What you will do: Omit all images, then repeat exactly the lines below from the one containing "You are a GUI" through the one containing "Reply to the", both ends included.

++++ Working data ++++

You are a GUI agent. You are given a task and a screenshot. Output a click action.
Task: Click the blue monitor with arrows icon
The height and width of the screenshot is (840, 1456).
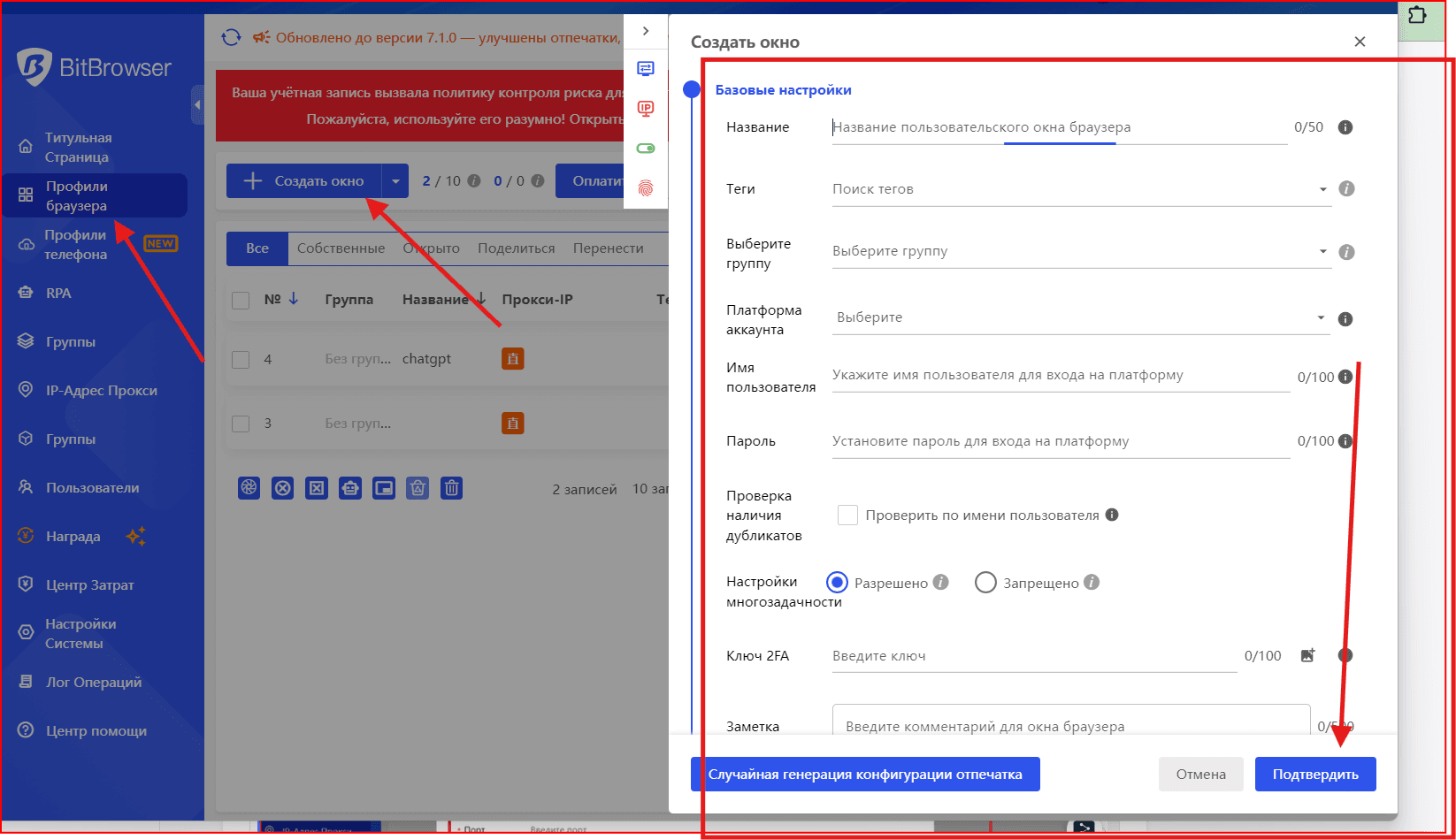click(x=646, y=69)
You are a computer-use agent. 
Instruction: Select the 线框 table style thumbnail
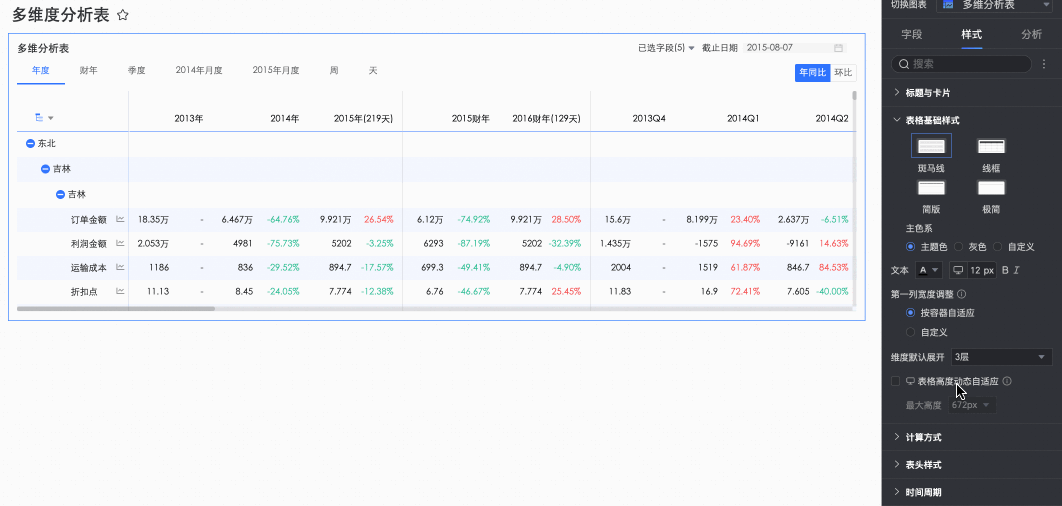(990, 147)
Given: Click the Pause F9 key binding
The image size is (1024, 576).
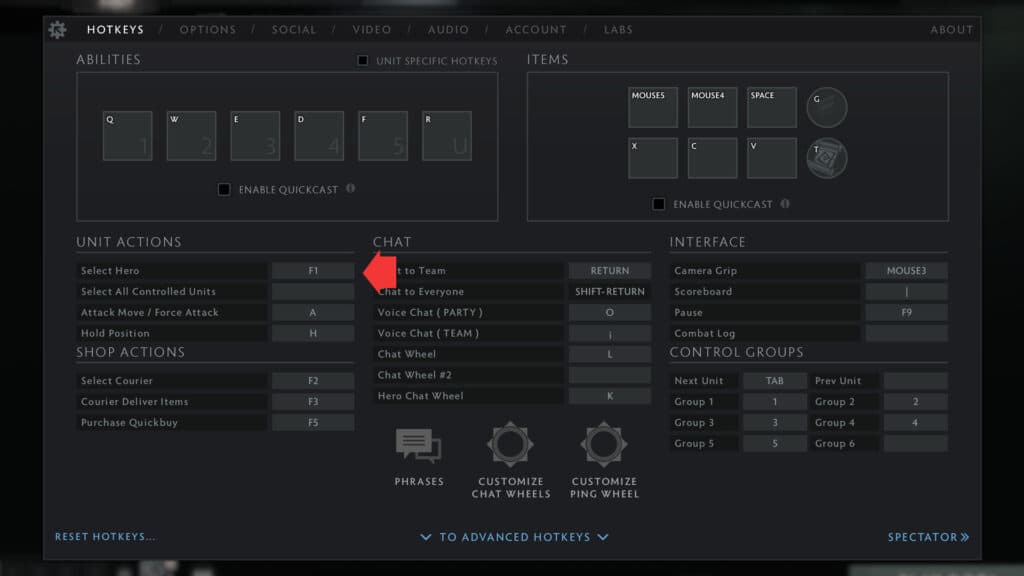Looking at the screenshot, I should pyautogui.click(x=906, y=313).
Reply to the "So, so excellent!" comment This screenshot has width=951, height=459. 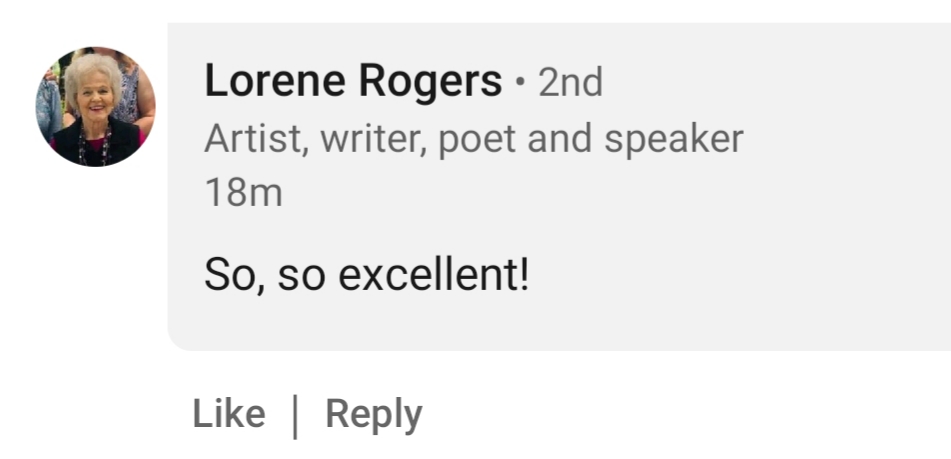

++++
++++ Working data ++++

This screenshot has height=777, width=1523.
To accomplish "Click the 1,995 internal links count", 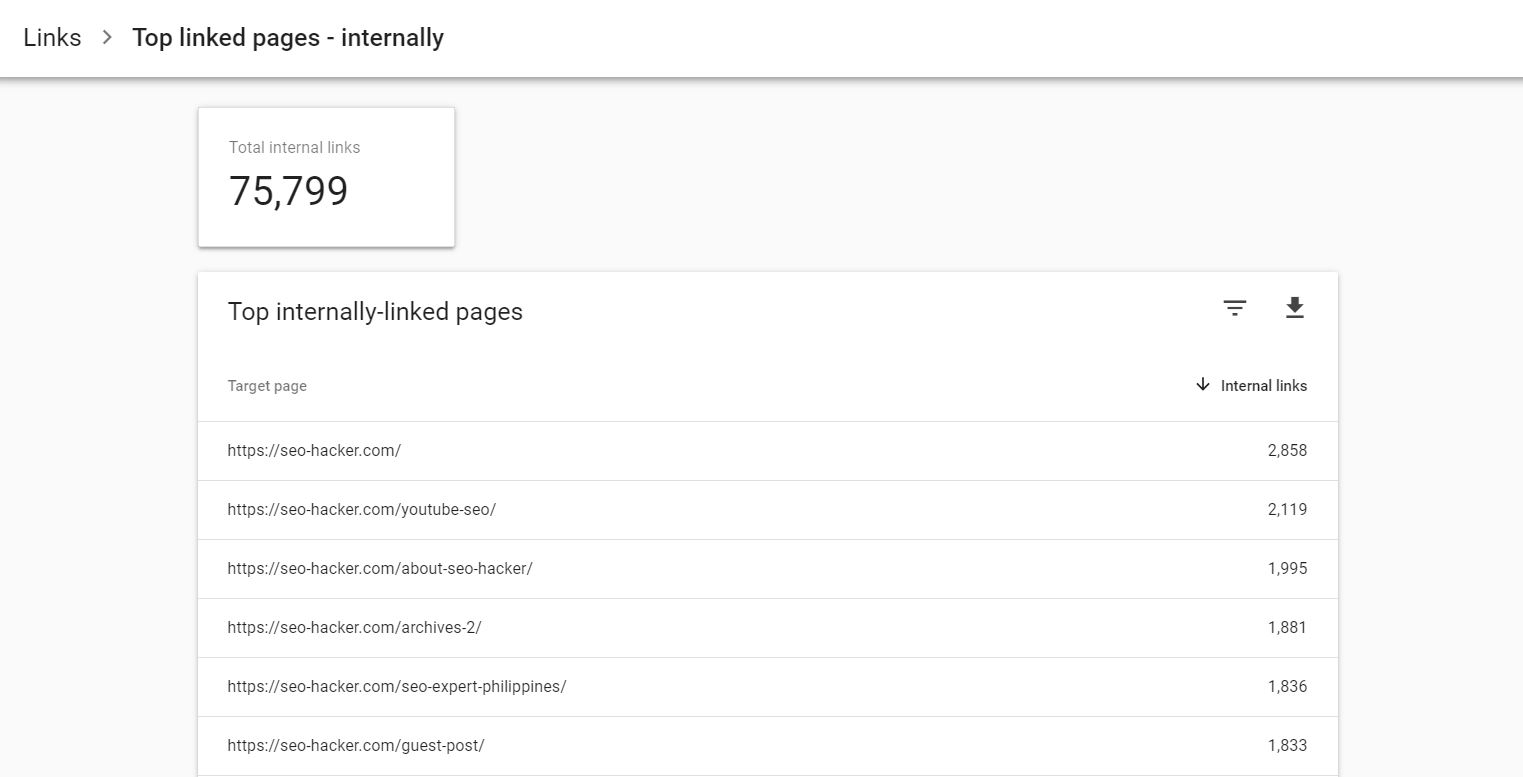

++++

Written reply:
You are a GUI agent. You are given a task and a screenshot. Output a click action.
Task: Click the blue monitor with arrows icon
The height and width of the screenshot is (840, 1456).
click(x=646, y=69)
You are a computer-use agent. 
Instruction: Select the 线框 table style thumbnail
(990, 147)
Given: Click the Pause F9 key binding
The image size is (1024, 576).
Looking at the screenshot, I should pyautogui.click(x=906, y=313).
Reply to the "So, so excellent!" comment This screenshot has width=951, height=459. 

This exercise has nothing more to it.